And yet … as reports of equally unacceptable behaviors by college professors and belated or nonexistent responses by their institutions have become shockingly common, the question is whether academe, as well as the film industry, will finally decide to deal decisively with the challenges of sexual harassment.

A recent article by Insider Higher Ed’s Colleen Flaherty focused attention on just that issue. It closed with a fundamental question that demands consideration now that so many student victims have recognized that some academic misbehavior belongs to the courts rather than interminable campus deliberations. She asked, “Could institutions be cracking down on even big-name professors?”

The question prompted memories of my experiences giving depositions on behalf of student victims. While several institutions have recently been holding professors more accountable, my response is “Let’s not hold our breath waiting for a major crackdown.” Here’s why.

Ambiguity of Mission and Method

The power imbalance between educators and students is obviously the foundation for the misconduct dynamic. Decades ago, The Lecherous Professor analyzed the distinct characteristics of academe that make it fertile ground for sexual misconduct to flourish. But the fates of campuses’ big-name “lecherous professors” now rest as much, maybe more, on less recognized features that make higher education increasingly susceptible to sexual misbehavior. Today, too many institutions remain trapped in the past, beset by ambiguity of mission and methodology, diffused institutional authority, sluggishness to act in crisis, unrestricted acceptance of professional autonomy and eccentricity, inaccurate perceptions of those they serve, and adherence to myths of collegiality and professional loyalty.

▶ _WORK TASK A_: Print the passage on campus sexual harassment, starting at "And yet … as" and ending at "of sexual harassment.".
▶ _WORK TASK B_: Can you sum up the passage on campus sexual harassment in two sentences?
▶ _WORK TASK C_: In the passage on campus sexual harassment, what question did Colleen Flaherty's article close with?
The items play no part in what follows.

▶ _GIVEN DATA_:
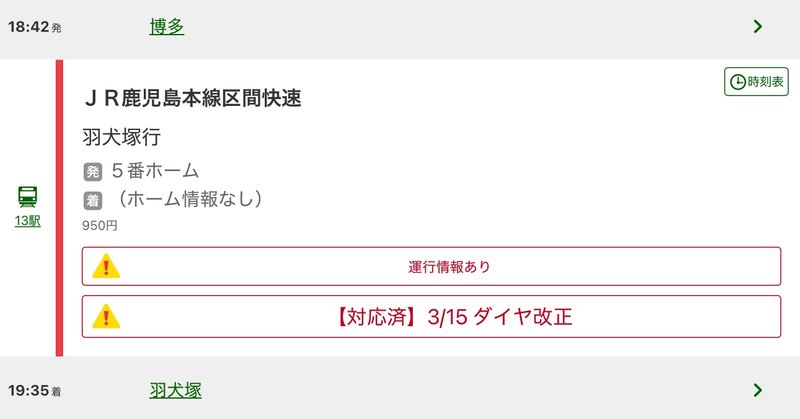
Task: Click the 着 arrival platform badge
Action: click(93, 201)
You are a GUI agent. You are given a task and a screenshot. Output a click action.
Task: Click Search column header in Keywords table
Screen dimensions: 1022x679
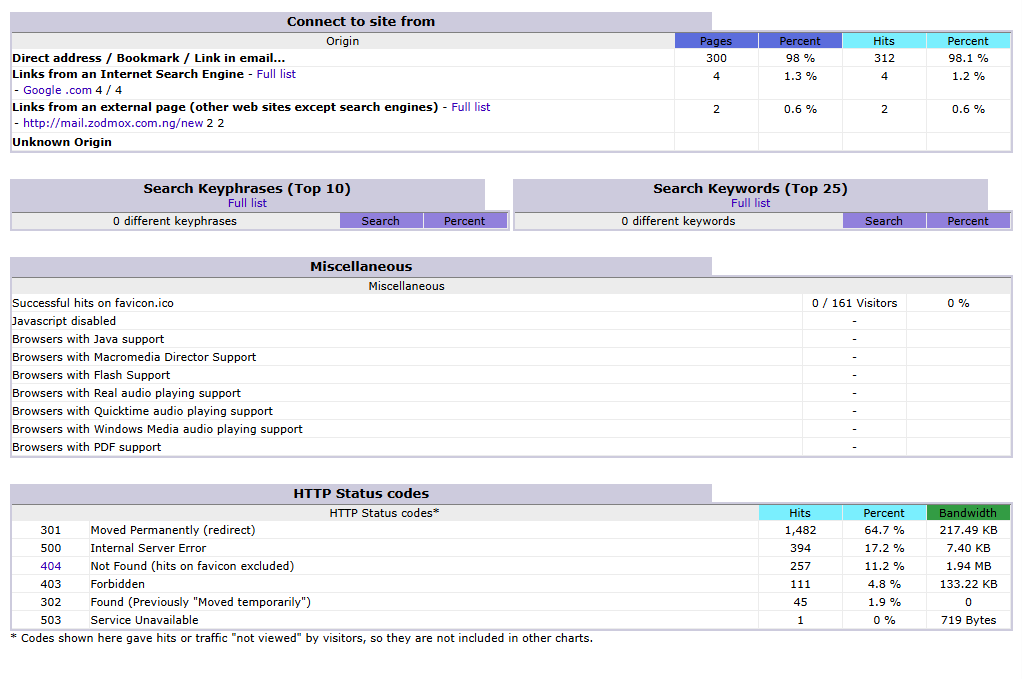pos(884,221)
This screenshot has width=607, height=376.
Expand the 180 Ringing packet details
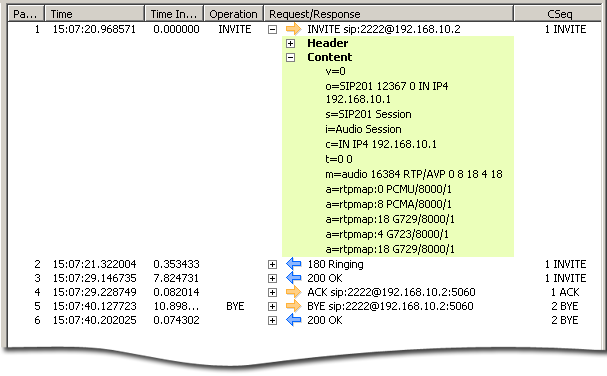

▶ _ANSWER SECTION A_:
And yet … as reports of equally unacceptable behaviors by college professors and belated or nonexistent responses by their institutions have become shockingly common, the question is whether academe, as well as the film industry, will finally decide to deal decisively with the challenges of sexual harassment.

▶ _ANSWER SECTION B_: Drawing on experience giving depositions for student victims, the author doubts that colleges will soon crack down on sexual harassment by big-name professors, even though Colleen Flaherty's recent article raised that question. Beyond the power imbalance between educators and students, the passage names features such as ambiguity of mission, diffused authority, sluggishness in crisis and myths of collegiality that leave many institutions susceptible to sexual misconduct.

▶ _ANSWER SECTION C_: "Could institutions be cracking down on even big-name professors?"